Page:
════════
By Rabbi Sender Haber

Reuvein was the least likely candidate to save Yosef. Reuvein was the rightful heir to the throne. He was the oldest and he had championed the cause of Leah too often to stand idly by while one of Rachel’s children took the reins in the next generation.

Of all of the brothers, why did Reuvein choose to save Yosef’s life?

Rav Aharon Kotler explains by quoting a Medrash that is astonishing in its simplicity. Reuvein, the Medrash says, knew that he had sinned in moving his father’s bed. Later Yaacov would tell him that he had acted rashly. Knowing that historically not everyone had made it into the forefather club, Reuvein feared that he had lost his edge. He feared that he would go the way of Yishmael, Eisav and the Bnei Keturah. He spent his days repenting.

Reuvein’s glimmer of sunshine came when Yosef had his first dream. Yosef saw eleven stars bowing down to him. Everyone else was upset about the elevation of Yosef, but Reuvein was busy counting stars. He was still in!

Reb Aharon Kotler explains that this attitude saved Reuvein from becoming jealous of Yosef. He was too happy to be jealous. He didn’t take his own position for granted and he certainly had no aspirations for Yosef’s position.

This was Reuvein’s secret and it needs to be our approach as well. If we don’t have shoes we need to be happy that we have feet. The Shtefenishte Rebbe used to say that if we had a chance to walk into a room and choose a burden in life we would all choose our own. We should spend time being grateful for the life we have, rather than being jealous of the life the other person is leading.
════════
[Records]
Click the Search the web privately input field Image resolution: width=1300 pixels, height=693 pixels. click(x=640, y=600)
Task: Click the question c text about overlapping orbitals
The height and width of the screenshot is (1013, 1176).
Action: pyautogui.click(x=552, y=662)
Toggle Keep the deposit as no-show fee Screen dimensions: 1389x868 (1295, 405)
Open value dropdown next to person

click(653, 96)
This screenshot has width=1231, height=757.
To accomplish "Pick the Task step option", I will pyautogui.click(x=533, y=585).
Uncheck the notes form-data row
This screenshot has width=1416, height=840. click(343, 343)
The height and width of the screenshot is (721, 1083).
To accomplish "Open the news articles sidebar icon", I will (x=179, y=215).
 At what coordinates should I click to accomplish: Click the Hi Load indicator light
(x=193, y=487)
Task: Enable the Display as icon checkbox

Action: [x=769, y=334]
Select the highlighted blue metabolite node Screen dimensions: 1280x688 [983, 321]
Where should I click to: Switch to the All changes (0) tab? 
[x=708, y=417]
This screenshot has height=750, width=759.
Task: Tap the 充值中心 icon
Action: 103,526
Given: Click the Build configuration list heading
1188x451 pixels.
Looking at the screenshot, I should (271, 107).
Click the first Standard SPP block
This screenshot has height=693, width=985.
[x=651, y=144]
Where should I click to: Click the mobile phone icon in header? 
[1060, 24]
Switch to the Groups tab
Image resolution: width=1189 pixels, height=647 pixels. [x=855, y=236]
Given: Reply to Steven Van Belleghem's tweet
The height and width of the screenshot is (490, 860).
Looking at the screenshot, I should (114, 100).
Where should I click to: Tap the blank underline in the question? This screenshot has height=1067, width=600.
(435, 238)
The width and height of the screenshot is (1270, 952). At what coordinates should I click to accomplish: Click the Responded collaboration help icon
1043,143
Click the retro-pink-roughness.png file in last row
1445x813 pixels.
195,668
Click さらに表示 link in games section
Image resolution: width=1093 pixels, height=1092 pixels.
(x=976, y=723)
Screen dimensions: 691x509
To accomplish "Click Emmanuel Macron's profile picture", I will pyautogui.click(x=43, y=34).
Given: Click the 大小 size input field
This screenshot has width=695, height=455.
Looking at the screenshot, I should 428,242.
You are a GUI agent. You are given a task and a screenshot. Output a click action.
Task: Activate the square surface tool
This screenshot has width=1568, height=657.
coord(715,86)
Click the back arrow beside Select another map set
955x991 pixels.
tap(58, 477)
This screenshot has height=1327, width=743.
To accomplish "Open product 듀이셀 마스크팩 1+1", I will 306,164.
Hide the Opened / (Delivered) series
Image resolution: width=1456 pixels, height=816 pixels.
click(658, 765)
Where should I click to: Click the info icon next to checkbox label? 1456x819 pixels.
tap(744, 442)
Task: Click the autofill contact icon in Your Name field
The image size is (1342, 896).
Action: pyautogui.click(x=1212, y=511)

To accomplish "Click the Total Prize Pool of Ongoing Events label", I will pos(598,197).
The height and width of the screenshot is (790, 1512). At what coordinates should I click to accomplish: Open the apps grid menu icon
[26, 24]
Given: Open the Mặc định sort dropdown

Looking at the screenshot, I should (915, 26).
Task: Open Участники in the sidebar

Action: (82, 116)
════════
Prompt: In the piece about Reuvein, how many stars bowed down to Yosef in his first dream? These lines have no connection to the piece about Reuvein.

Final answer: Eleven stars bowed down to him.